The Palestinian news agency Wafa did not say when the letter was sent but said it aimed to explain the “risks” of moving the embassy from Tel Aviv to Jerusalem.
Abbas warned the move would have a “disastrous impact on the peace process, on the two-state solution and on the stability and security of the entire region,” Wafa said.
President Abbas sends letter to president-elect @realDonaldTrump not to go ahead with moving US embassy to Jerusalem https://t.co/yJCQCrpRzX pic.twitter.com/jZvs5GbYFt
— Palestine PLO – NAD (@nadplo) January 9, 2017
Trump has said he plans to relocate the embassy from Tel Aviv to Jerusalem in a controversial move bitterly opposed by Palestinians as a unilateral action while the status of the city remains contested.
Israel supports the move and has encouraged previous presidents to take similar steps to no avail.

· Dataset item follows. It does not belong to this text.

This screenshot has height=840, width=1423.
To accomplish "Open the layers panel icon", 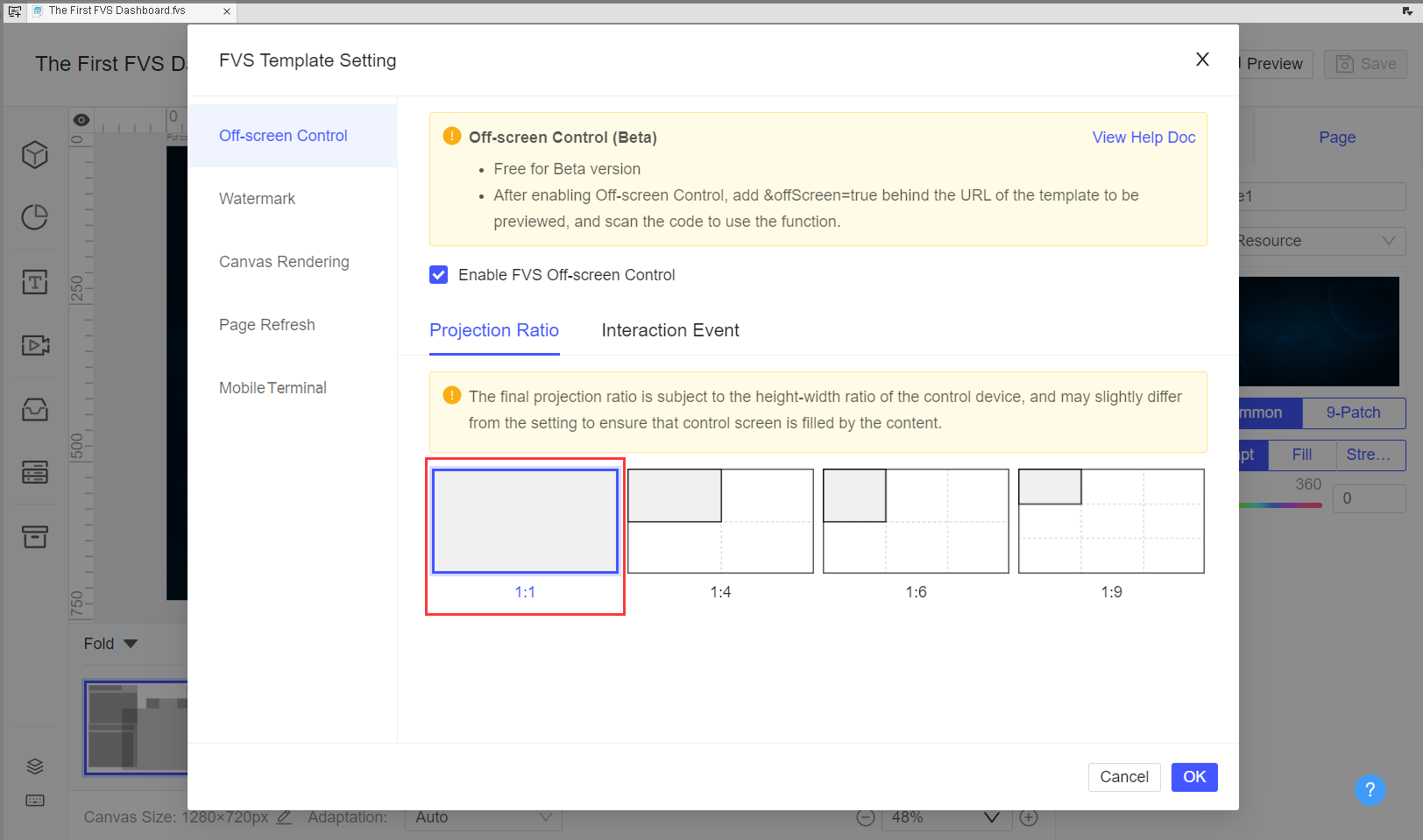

Abbas also sent letters to other world powers including Russia, China and the European Union, calling on them to “spare no effort” to prevent the United States from making the move, Wafa said.
Palestine and Israel clash over Jerusalem
The Palestinians regard Israeli-annexed east Jerusalem as the capital of their future state, while Israel proclaims the entire city as its undivided capital.
The United States – along with most UN member states – does not recognise Jerusalem as Israel’s capital, and the city’s status is one of the thorniest issues of the decades-long Israeli-Palestinian conflict.
However in the new year, Republican senators introduced a bill to recognise Jerusalem as Israel’s capital and relocate the US embassy there from Tel Aviv.
Trump spokeswoman Kellyanne Conway last month told a US radio channel moving the embassy was a “very big priority” for the president-elect.
Trump has also nominated David Friedman, a supporter of Israeli settlements in the West Bank, as his ambassador to the Jewish state.
In a Trump transition team statement last month, Friedman said he wanted to work for peace and looked forward to “doing this from the US embassy in Israel’s eternal capital, Jerusalem”.
Israel captured east Jerusalem in the Six-Day War of 1967 and subsequently annexed it in a move never recognised by the international community.